Di solito capitava nei momenti di maggiore tensione.

“Ci saranno addosso in ogni caso, perché preoccuparsi di un paio di balestre su ruote?” Gerda incrociò le braccia. “Ci sarebbero quelle normali, ma…”

“Con frecce rinforzate andranno bene” la interruppe il Minotauro. “Basta che siano in grado di penetrare la pelliccia di un orso, che da quel che ricordo è quasi uguale a quella di una Sfinge.”

“Non avremmo dovuto accettare.” Petyr era seduto in disparte, accanto a una rastrelliera, e sembrava occupato a finire la maggior quantità di vino nel minor tempo possibile. “Che cosa si sarà bevuto il vecchio questa volta?”

Gerda alzò un sopracciglio. “Qualcosa di meglio del tuo veleno per topi.” Indicò la bottiglia del Guercio, il quale la ignorò e proseguì nella sua esposizione.

“È diventato pazzo,” ingollò un altro sorso, “anni fa avrebbe fatto scuoiare chiunque si presentasse con una richiesta non ragionevole, senza badare ai soldi: Sua Grazia di Chiras non avrebbe nemmeno messo piede a Colle Storto.”

“Dovresti evitare di bere, Guercio.” Una voce alle loro spalle fece sobbalzare le tre Luci. “Diventi pesante” lo informò Corin Lance, appena entrato nell’armeria con una faccia che prometteva tempesta – ma non verso di loro, dato che come prima cosa si versò in gola metà del contenuto della bottiglia di Petyr.
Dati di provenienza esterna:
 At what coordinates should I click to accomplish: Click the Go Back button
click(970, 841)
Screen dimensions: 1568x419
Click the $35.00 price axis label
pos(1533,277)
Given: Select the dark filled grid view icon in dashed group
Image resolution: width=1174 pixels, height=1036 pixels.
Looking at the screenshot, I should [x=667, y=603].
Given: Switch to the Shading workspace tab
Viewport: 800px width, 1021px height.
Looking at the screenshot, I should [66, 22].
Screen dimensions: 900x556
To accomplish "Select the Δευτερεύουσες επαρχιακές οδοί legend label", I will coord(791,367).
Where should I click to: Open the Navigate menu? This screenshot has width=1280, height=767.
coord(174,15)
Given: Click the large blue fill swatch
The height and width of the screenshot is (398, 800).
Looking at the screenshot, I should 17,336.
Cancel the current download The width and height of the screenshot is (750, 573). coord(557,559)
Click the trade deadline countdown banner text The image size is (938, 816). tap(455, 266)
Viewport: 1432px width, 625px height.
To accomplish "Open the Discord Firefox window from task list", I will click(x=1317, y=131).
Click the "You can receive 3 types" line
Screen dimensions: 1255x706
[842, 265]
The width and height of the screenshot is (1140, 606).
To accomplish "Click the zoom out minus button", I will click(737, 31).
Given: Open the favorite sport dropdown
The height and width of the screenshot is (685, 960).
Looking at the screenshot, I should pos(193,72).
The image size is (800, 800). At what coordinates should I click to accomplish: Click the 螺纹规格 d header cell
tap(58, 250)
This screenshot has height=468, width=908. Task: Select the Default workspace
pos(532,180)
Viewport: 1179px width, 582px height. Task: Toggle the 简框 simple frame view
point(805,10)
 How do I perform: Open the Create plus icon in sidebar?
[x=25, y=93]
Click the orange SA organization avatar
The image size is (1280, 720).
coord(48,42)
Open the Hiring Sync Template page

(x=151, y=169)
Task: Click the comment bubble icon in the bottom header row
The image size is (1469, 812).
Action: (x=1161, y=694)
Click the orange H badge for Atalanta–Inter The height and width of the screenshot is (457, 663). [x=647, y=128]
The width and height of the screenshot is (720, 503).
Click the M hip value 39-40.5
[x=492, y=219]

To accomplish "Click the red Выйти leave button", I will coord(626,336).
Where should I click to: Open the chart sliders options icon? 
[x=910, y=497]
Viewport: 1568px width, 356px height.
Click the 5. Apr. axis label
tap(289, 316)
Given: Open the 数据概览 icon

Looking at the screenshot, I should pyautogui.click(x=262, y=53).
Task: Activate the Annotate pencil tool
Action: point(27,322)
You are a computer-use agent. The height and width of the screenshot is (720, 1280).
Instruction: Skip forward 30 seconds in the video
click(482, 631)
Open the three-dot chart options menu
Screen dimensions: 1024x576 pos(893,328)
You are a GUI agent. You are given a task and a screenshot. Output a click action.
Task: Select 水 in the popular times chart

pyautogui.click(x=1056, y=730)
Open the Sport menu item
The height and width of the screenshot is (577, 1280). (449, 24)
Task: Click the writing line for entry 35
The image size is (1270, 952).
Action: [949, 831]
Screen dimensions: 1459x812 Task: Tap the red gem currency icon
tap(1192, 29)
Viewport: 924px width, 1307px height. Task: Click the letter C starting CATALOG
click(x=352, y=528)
“Il vecchio è impazzito” annunciò lasciandosi cadere su una sedia. Il Guercio annuì con passione e si fece avanti per riprendersi la bottiglia. “Più della metà delle Luci lasceranno Colle Storto per andare a Chiras.”

“Impossibile!” Perfino Gerda era attonita. “Se succedesse qualcosa…”

“Ve l’ho detto: con l’età è diventato pazzo” biascicò Petyr esaminando la bottiglia ormai vuota. “Da quanto tempo è in circolazione, voi lo sapete?” Domandò guardandosi intorno. “No, perché nessuno lo sa!” Concluse trionfante.

“Perché a nessuno interessa.” Corin chiuse gli occhi.

“Nessuno ricorda di averlo mai visto giovane.” Petyr abbassò la voce. “Nemmeno il decano degli scrivani del Sindaco.”

“Sarà stato più furbo degli altri.” Corin si passò una mano sulla fronte. “È la prima volta che lo vedo in questo stato: sembra certo che la spedizione e i soldi siano sicuri.”

“Ha mai sbagliato a valutare una caccia?” Tales sperò che il nervosismo nella sua voce passasse in secondo piano.

“Mai.” Gerda giocherellava con una spada da allenamento. “Nemmeno una volta.”

“Perché dovrebbe sbagliarsi proprio questa volta?”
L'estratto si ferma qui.